Two months later, our 401K plans went into effect, transferring all the money that my co-workers had earned over the previous twenty years with the company into these stock market plans. For my own part, I contributed nearly $100 of my hard earned money to my 401K. The next day, crazed Muslim extremists flew two planes into the World Trade Center in New York and one plane into the Pentagon. Every single person in my company lost 25% of their savings from a plan that would, "eventually pay off with huge dividends." I lost $25. Some of my co-workers lost a thousand times that, or more.

Of course, nobody learns these things. Its like they no longer explain the concept that things too good to be true, usually are. Housing costs continue to go up... so they always will. Stock Markets never go down, so they never will. It can't happen here, until it does. What is the one underlying cause of this blindness?

Greed. Pure and simple. Not the kind of salivating Lothario with the twisty handlebar mustache kind of greed, but the kind that says, "I have a pretty good life, but I still want more." Its a more benign form, but still every bit as dangerous and disastrous.

Those bankers weren't bad people. They weren't trying to mislead the people of my company. They, like my co-workers, were convinced that what they were saying was true. But they were basing their convictions on false evidence and on their own assumptions about the world and about the unchanging nature of things. They assumed that since everything was doing fine today, it would continue to do so into the future. Their faith in the financial institutions was based upon a very limited knowledge of the future. My response to them was borne out of a faith of a different nature - a faith in God who tells me that, "Even these walls shall one day crumble." The only thing that is constant in life is God and His love for me - all other things are sketchy at best. Their view of the world was skewed by the idea that because they had gained so much wealth before, the world would continue to provide it to them and to all who did as they did.

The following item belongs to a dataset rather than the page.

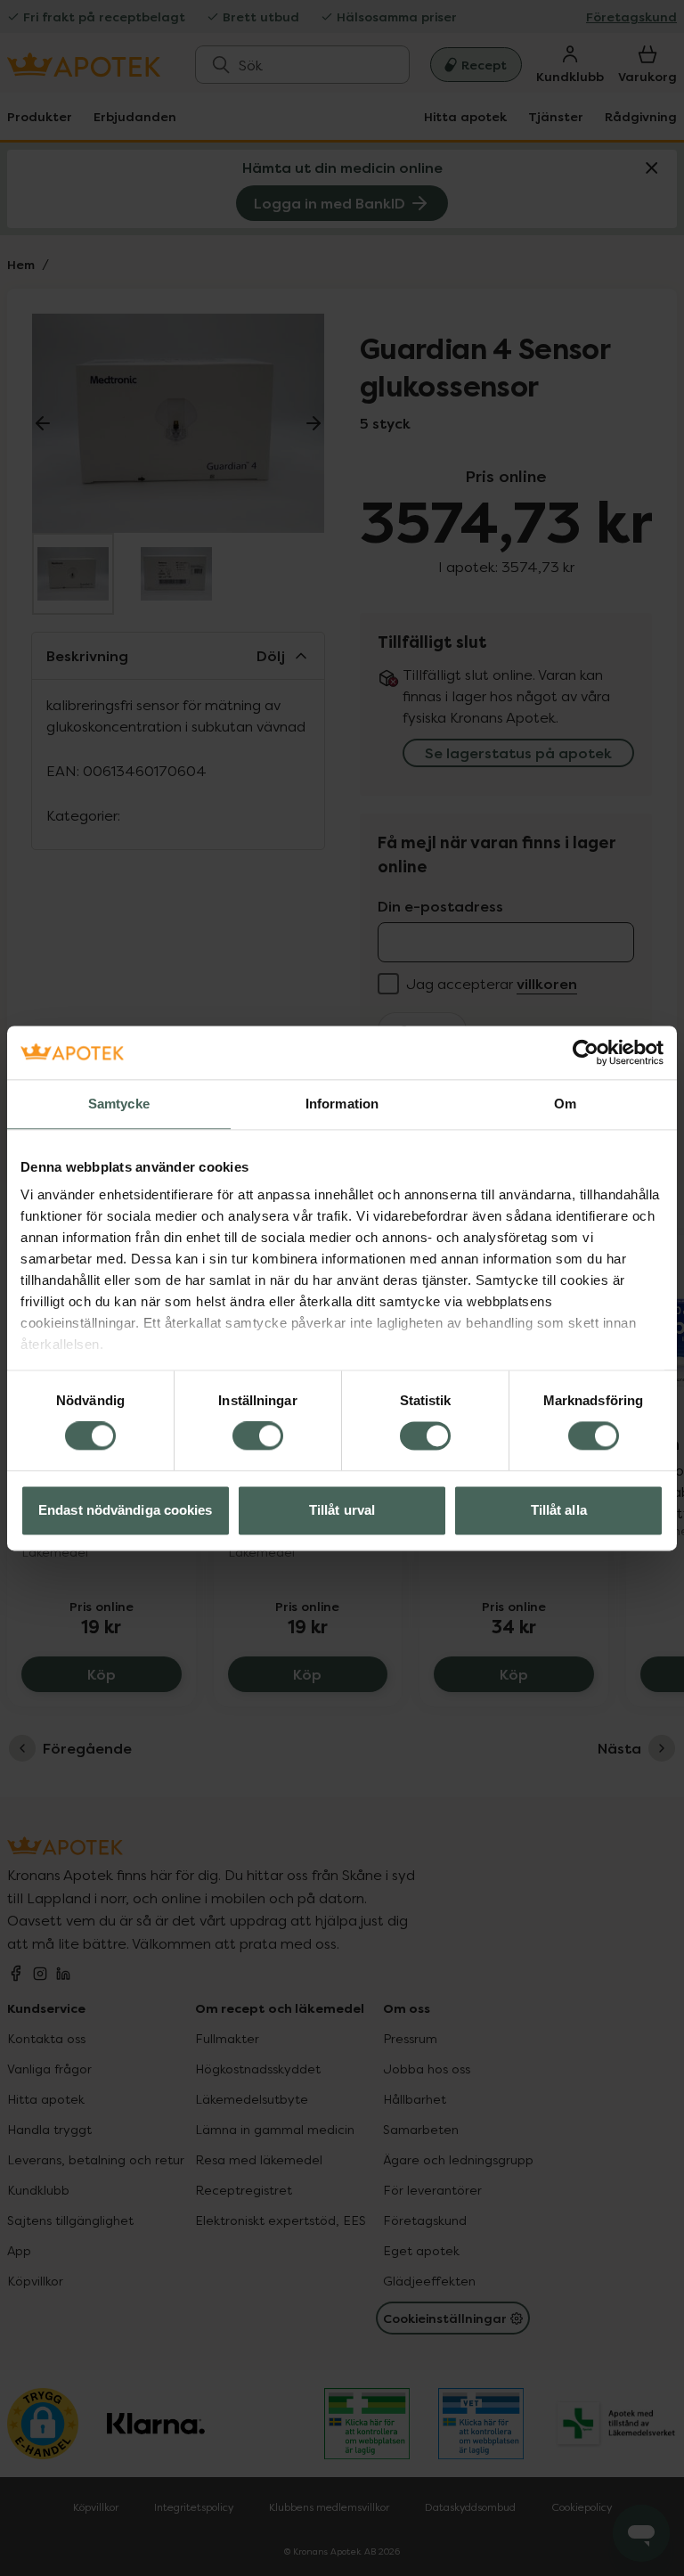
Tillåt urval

So at the core of the world's problems right now is a fundamental blindness caused by Greed. Those who had, wanted more. Those who didn't have, wanted in. It was the world's largest and most elaborate Ponzi scheme ever devised - most bubbles are. And, as usual, the repercussions will be felt by everyone - guilty and innocent alike.

I read the other day of a "poor" couple who were about to become homeless with their three kids. It seems that this Northern California couple invested the equity in their long held family home and bought another home with it, which they rented out to tenants - whose rent was used to pay off the mortgage. This worked so successfully that they used the equity on the second home to buy a third, and then a fourth, and then a fifth. And it all worked so wonderfully. For a few years, they were very well off and enjoying life. And then the market collapsed and the values of these new homes plunged. And suddenly this family couldn't afford the mortgages on the new homes, nor on their own home. In the end, I can only assume that they lost everything.

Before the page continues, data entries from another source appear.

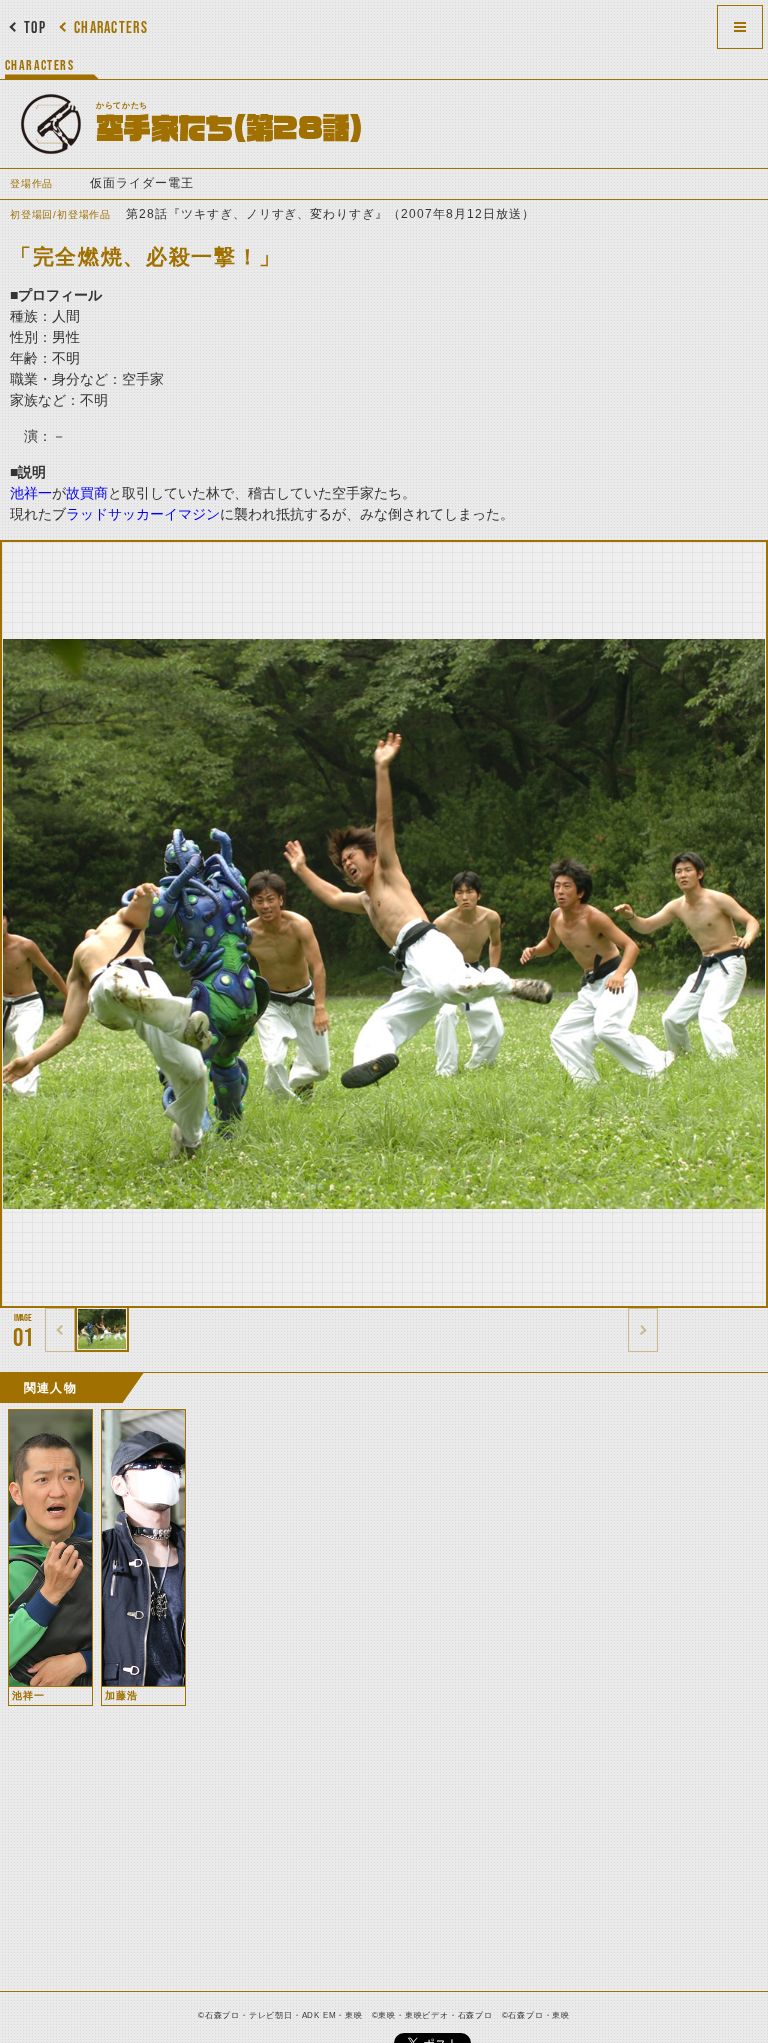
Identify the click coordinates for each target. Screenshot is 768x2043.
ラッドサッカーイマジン (143, 514)
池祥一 (31, 493)
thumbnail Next (643, 1330)
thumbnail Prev (60, 1330)
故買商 (87, 493)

Its easy to look back and ask, "What we're they thinking?" But I'm telling you my friends, if you want to keep from stumbling in the darkness of blindness, you need to keep your eyes open now, not in hindsight. What they were thinking is that they didn't have enough already and that with a few quick and easy "turns" of these new homes, they could become even more wealthy than they already were. And as a result, they lost everything. They gambled their own home on four others, and temporarily won, but ultimately lost. How much more the Kingdom of Heaven?

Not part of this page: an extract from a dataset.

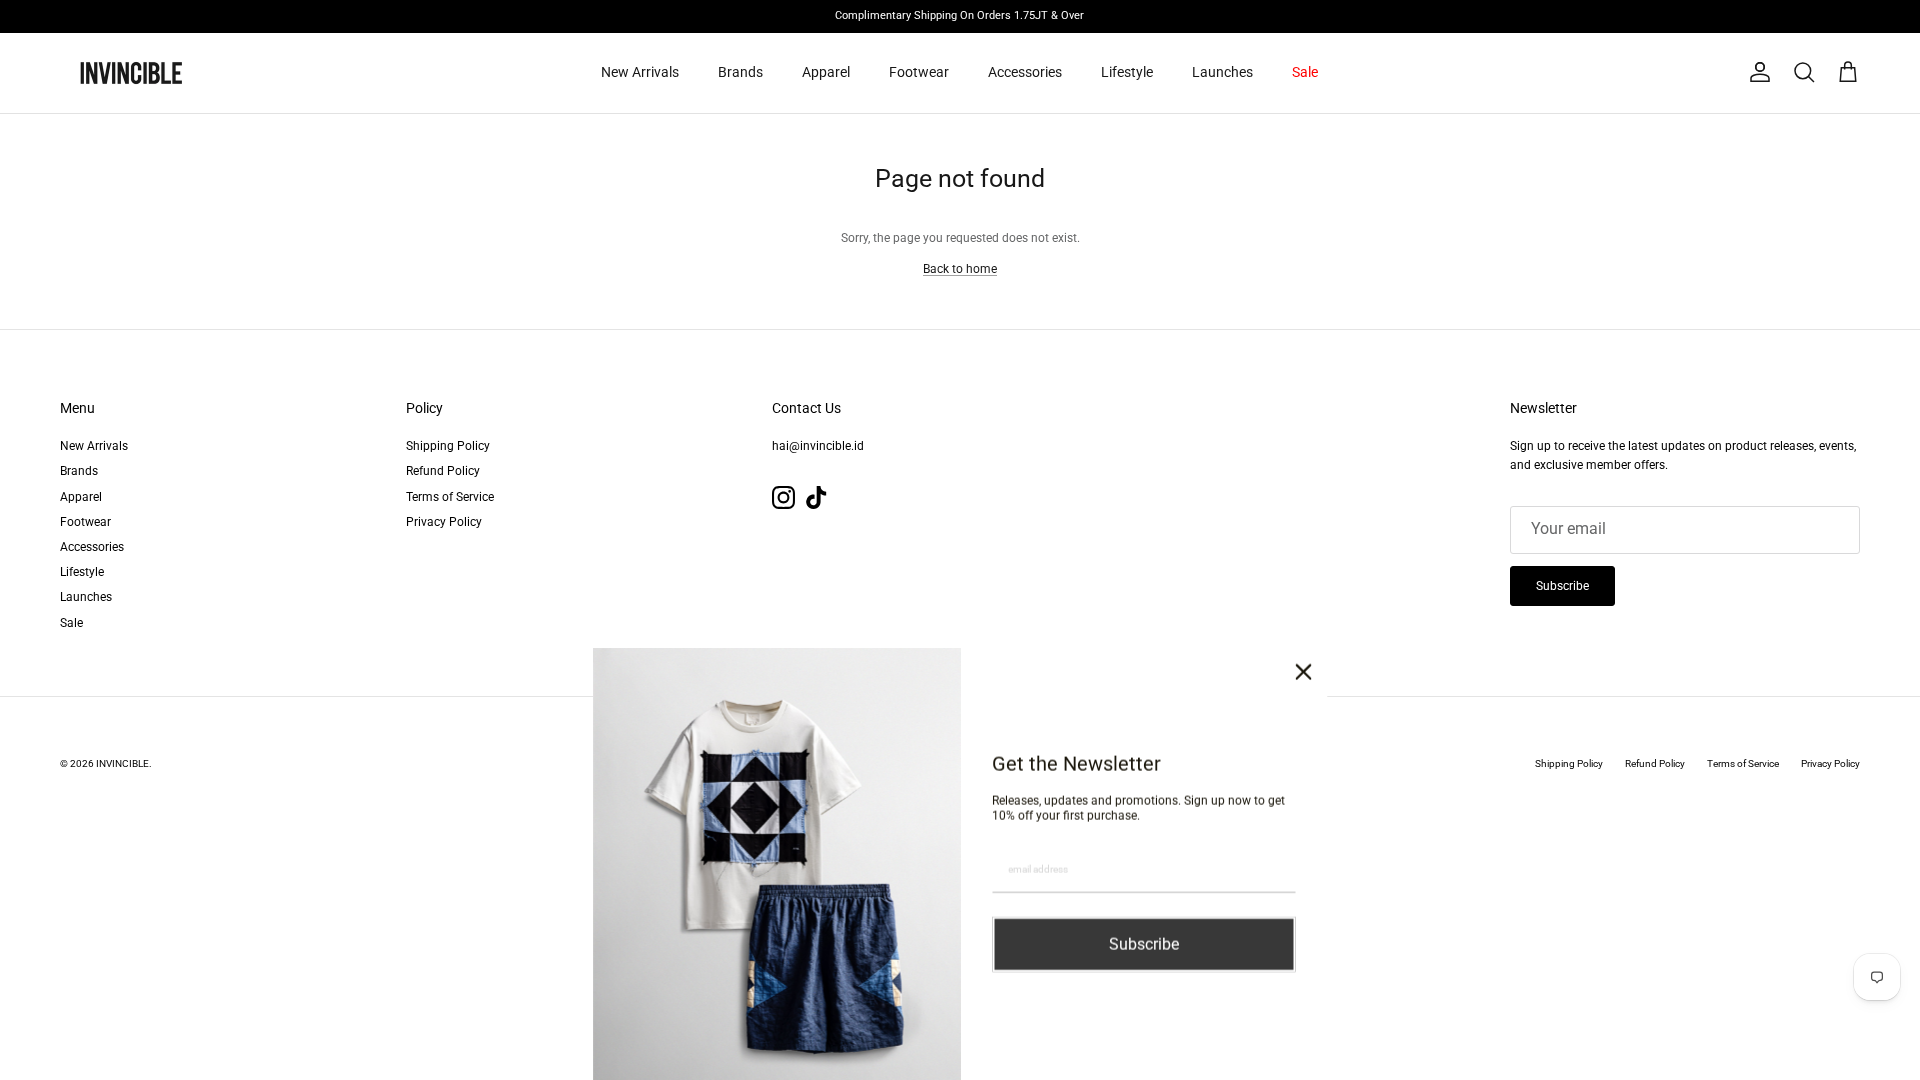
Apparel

This is the attitude that has brought us to this point. It is nothing new. It did us in in 1988. It did us in in 1929. It did us in in 1898. It did us in in the 1870's. It has done us in in every nation and every land we've come from. It did in the Kingdom of Israel. It did in the Kingdom of Judah. It did in Egypt. It is a human condition that goes back to the fall of Man.

The only hope is to humble our ambitions and walk closely with God. All other paths will leave us stumbling in the dark in a state of blindness of our own choosing. We can have perfect clarity in God and avoid the pitfalls and snares of this world, but to do so, we first have to renounce the importance of things and embrace the omnipotence of God.